State only how many lines of the data below contain the string "location", counting uppercase and lowercase letters as different.

START DATA FOR THIS TASK

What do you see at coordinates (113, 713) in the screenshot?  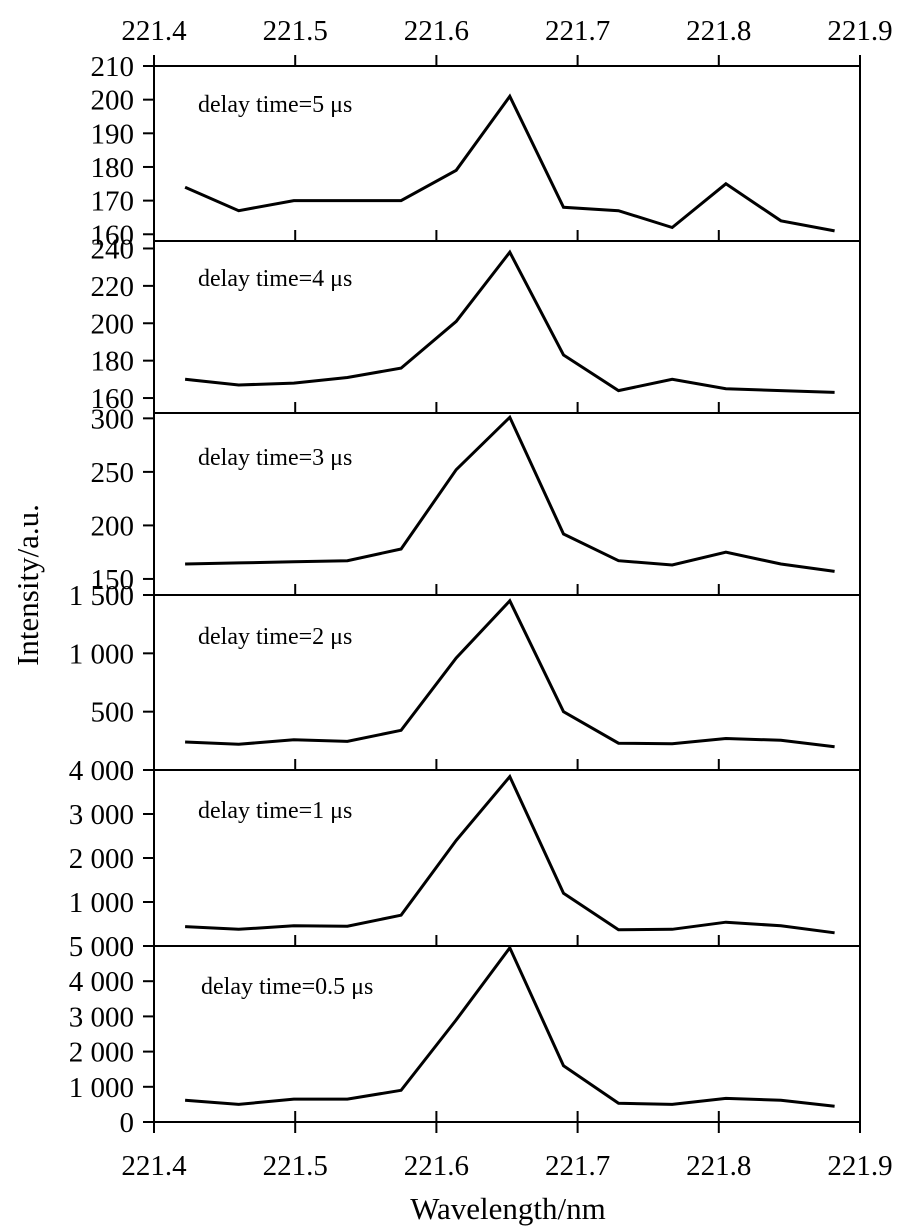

END DATA FOR THIS TASK
START DATA FOR THIS TASK

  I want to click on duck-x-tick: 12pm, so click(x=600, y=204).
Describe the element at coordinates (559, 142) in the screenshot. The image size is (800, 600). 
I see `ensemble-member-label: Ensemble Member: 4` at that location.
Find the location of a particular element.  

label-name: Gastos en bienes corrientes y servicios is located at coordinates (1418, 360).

END DATA FOR THIS TASK
START DATA FOR THIS TASK

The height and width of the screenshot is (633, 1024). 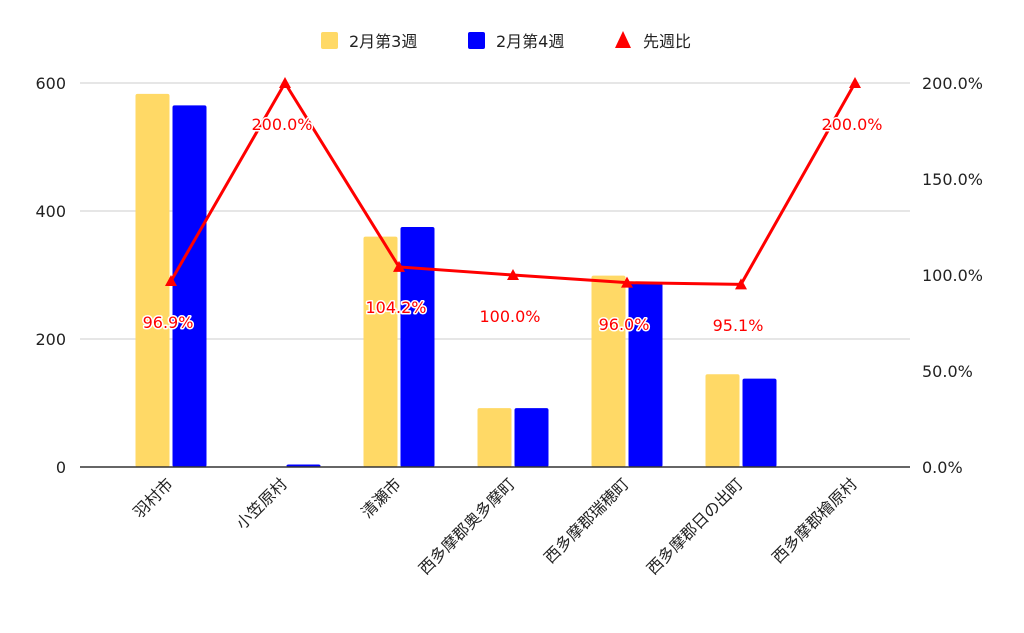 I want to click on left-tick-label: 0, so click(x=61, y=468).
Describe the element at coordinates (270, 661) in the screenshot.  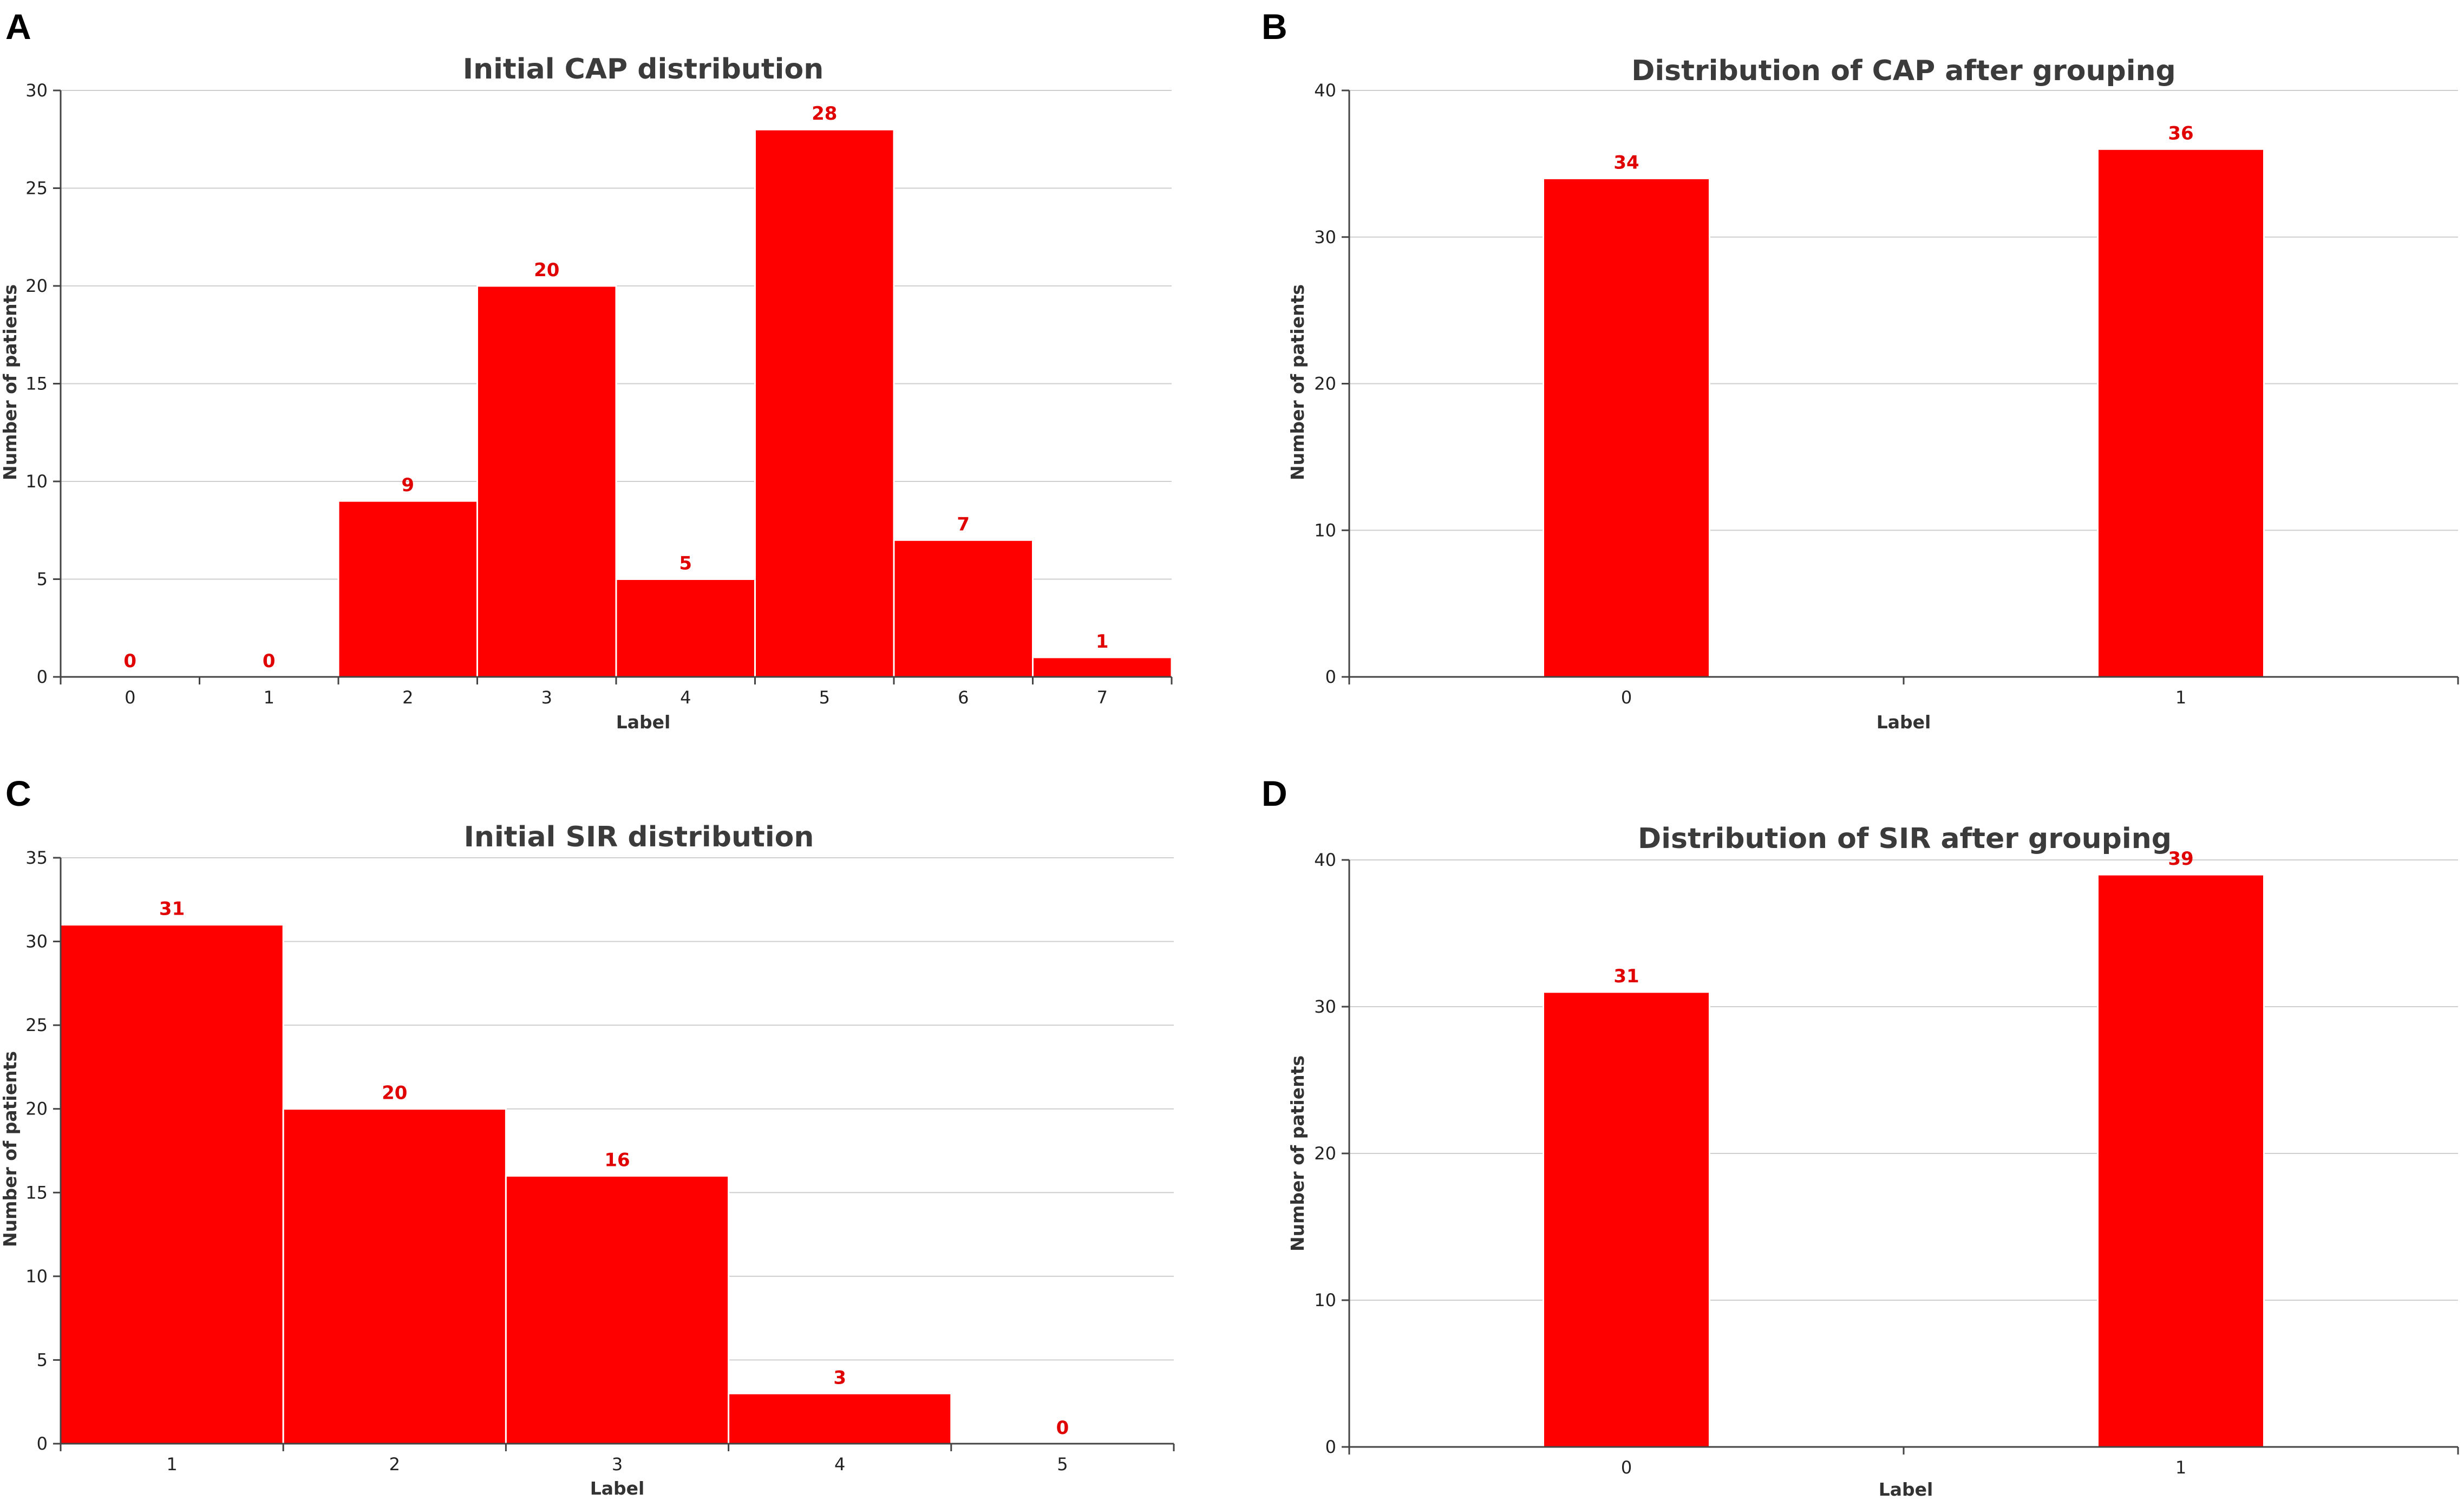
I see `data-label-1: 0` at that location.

END DATA FOR THIS TASK

» **REPLY TO THE TASK**
3